M. Jean-Pierre Godefroy. S’ils s’accordent sur la nécessité de réviser la loi de 1970 et le régime de l’usage du cannabis, leurs positions divergent quant à la portée de cette révision : M. Marcangeli prône une contravention respectant l’individualisation des peines à la place du délit actuel, alors que Mme Le Dain est favorable à une légalisation du cannabis dans l’espace privé pour les personnes majeures et à une offre réglementée du produit, sous le contrôle de l’État.
Les auteurs de ces rapports, malgré des divergences dans leurs préconisations, se retrouvent sur le constat des failles de notre législation, de son insuffisance et de la nécessité de la réviser.
Le Gouvernement a lancé le plan de lutte contre la drogue et les conduites addictives 2013-2017. Si ce plan comporte des mesures parfois très intéressantes sur les questions sociales, sanitaires, de prévention et de lutte contre les trafics, je ne suis pas certain qu’il soit suffisant. Il ne me semble en effet pas affronter véritablement la contradiction résultant du fait que la France dispose de la législation la plus répressive en Europe à l’égard du cannabis, alors que les Français sont parmi les plus gros consommateurs...
M. Jean Desessard, rapporteur. Eh oui !
M. Jean-Pierre Godefroy. À l'évidence, il faudrait donc approfondir la réflexion sur les choix que nous devons faire. La proposition de loi de Mme Benbassa a le mérite d’aborder le sujet, de poser ces questions et d’émettre des propositions.
L’encadrement législatif de l’usage du cannabis renvoie à deux enjeux : celui de la santé publique, d’une part, et celui de l’ordre social, d’autre part.
Sur le volet sanitaire, les dangers que présente le cannabis ont été démontrés, tout particulièrement chez les jeunes. Le cannabis est le premier produit psychoactif illicite consommé par les adolescents.
À court terme, il peut s’agir d’une baisse des performances intellectuelles, d’angoisses, de difficultés de coordination, d’une modification des perceptions, de troubles de la concentration, d’une altération de la mémoire courte, d’une baisse de la vigilance et des réflexes, la baisse étant encore plus importante lorsque la consommation de cannabis est couplée à l’alcool – cela a déjà été dit.
À long terme, ce sont des risques de cancer accrus par rapport à la consommation de cigarettes à cause de la concentration de goudron, des cas d’isolement social et des troubles du processus de développement cérébral chez les adolescents. Des études établissent aussi une relation de causalité entre la consommation de cannabis et l’aggravation ou la survenue de certains troubles psychotiques graves tels que la schizophrénie ou la paranoïa. Des recherches défendent l’idée que le cannabis, s’il n’est pas suffisant pour déclencher la schizophrénie, pourrait être un facteur nécessaire à son apparition et de nature à exacerber les symptômes déjà présents. Ces risques pourraient être accrus chez les adolescents dont le cerveau n’est pas encore arrivé à maturation.

- **DONNÉES BRUTES**
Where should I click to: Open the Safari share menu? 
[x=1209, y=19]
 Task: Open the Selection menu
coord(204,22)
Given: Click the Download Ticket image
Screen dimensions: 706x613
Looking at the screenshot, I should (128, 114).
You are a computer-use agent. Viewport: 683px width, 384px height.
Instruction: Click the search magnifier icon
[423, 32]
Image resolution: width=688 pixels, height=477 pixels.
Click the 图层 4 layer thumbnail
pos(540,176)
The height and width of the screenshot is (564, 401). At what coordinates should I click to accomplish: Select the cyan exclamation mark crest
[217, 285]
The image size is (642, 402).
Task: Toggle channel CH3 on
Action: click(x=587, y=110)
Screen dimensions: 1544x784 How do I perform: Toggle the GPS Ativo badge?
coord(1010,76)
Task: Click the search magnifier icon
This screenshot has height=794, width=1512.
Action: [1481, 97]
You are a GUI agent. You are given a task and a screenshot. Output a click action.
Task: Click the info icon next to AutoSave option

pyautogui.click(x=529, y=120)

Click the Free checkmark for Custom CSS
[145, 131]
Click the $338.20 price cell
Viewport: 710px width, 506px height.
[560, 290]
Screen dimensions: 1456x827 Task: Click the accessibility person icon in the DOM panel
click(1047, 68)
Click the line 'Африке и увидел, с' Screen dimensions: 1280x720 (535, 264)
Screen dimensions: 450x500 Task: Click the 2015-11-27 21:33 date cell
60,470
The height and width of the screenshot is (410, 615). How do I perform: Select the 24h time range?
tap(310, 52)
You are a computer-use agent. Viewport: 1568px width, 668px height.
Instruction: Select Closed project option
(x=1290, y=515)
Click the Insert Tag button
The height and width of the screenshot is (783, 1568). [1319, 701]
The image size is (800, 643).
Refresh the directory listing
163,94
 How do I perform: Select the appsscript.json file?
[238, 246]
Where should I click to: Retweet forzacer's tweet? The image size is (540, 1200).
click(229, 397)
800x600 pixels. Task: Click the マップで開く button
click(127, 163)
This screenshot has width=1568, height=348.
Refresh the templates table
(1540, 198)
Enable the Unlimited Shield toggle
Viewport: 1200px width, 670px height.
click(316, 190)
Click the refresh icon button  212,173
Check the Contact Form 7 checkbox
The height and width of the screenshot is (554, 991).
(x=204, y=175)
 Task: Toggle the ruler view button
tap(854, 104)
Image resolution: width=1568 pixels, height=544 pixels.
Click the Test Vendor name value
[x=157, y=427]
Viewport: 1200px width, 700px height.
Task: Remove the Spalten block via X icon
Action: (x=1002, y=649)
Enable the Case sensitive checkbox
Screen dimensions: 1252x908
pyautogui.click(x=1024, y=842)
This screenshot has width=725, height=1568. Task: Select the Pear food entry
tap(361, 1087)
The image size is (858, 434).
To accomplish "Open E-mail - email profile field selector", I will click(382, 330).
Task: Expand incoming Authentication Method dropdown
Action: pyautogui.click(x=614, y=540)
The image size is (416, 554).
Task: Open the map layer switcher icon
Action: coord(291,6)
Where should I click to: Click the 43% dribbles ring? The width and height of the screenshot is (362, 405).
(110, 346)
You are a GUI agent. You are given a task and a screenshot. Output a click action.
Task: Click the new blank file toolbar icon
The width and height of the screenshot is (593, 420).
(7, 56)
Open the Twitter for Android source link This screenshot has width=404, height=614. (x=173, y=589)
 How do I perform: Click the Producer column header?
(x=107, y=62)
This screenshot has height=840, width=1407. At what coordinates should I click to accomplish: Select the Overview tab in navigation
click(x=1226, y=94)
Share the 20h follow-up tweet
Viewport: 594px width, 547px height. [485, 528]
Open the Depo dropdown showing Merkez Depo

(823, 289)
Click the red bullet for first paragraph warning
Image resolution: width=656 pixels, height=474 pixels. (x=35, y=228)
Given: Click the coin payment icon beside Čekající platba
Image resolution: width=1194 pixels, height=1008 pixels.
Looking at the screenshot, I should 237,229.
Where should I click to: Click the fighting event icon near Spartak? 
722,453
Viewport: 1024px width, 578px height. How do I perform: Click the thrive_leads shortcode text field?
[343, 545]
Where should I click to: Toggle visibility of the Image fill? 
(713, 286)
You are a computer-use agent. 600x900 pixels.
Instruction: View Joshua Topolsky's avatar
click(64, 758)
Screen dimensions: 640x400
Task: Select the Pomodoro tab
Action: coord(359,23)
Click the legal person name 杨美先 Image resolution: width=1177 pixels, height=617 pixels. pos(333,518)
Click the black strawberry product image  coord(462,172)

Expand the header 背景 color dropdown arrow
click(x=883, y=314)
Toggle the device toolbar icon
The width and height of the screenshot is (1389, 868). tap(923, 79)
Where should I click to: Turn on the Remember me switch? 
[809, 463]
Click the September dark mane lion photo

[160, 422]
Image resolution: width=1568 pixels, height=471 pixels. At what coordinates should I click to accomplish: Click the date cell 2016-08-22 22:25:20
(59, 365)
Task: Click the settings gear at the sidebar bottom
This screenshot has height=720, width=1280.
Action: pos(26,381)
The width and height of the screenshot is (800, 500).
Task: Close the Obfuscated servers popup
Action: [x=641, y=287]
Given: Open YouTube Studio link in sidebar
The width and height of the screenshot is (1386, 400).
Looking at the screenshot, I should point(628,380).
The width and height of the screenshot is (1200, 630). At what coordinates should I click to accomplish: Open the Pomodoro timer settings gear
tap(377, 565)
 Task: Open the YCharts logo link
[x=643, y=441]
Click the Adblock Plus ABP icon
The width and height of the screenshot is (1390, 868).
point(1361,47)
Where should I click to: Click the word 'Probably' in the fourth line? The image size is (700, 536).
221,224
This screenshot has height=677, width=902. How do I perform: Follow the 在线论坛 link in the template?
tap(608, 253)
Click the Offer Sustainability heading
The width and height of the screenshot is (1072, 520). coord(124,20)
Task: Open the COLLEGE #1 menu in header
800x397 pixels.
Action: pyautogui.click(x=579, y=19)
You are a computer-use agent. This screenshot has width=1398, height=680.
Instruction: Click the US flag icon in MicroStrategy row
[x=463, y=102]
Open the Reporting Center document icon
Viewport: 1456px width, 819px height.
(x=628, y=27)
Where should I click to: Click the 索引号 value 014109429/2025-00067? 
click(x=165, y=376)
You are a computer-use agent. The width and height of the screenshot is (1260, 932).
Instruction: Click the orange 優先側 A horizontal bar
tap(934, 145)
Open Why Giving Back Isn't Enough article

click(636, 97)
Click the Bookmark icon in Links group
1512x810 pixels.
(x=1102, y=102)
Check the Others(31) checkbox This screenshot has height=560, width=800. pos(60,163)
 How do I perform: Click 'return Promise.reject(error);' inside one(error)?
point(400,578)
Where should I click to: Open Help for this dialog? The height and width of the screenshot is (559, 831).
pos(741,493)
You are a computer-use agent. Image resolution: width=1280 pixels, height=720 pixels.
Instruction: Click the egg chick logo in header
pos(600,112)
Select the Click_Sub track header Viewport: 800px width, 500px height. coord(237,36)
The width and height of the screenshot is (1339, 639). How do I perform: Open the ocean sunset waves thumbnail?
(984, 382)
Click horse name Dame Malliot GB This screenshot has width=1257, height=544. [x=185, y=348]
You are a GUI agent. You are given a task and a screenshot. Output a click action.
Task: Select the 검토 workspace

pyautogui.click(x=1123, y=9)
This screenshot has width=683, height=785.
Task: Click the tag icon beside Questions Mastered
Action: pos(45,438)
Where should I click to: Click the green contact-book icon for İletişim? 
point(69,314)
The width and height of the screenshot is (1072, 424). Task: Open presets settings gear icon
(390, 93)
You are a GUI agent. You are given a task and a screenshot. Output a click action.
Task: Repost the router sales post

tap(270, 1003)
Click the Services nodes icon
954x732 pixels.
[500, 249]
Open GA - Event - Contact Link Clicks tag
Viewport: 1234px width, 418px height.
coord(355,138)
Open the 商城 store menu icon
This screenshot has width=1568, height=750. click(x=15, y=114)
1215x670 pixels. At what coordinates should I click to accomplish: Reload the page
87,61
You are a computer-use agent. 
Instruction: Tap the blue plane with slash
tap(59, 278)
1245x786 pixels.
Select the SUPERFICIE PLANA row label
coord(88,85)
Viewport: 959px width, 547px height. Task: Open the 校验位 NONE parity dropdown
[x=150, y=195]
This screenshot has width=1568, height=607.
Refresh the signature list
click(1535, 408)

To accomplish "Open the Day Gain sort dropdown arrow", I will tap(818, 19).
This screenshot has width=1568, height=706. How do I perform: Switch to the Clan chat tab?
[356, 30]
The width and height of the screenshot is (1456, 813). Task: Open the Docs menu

- **EXERCICE À TRAITER**
Recopiez le passage du texte sur la législation du cannabis en commençant à « L’encadrement législatif de » et en terminant à « déjà été dit. ». Substituez-y « mineurs » à « adolescents ».

- **RÉSULTAT**
L’encadrement législatif de l’usage du cannabis renvoie à deux enjeux : celui de la santé publique, d’une part, et celui de l’ordre social, d’autre part.
Sur le volet sanitaire, les dangers que présente le cannabis ont été démontrés, tout particulièrement chez les jeunes. Le cannabis est le premier produit psychoactif illicite consommé par les mineurs.
À court terme, il peut s’agir d’une baisse des performances intellectuelles, d’angoisses, de difficultés de coordination, d’une modification des perceptions, de troubles de la concentration, d’une altération de la mémoire courte, d’une baisse de la vigilance et des réflexes, la baisse étant encore plus importante lorsque la consommation de cannabis est couplée à l’alcool – cela a déjà été dit.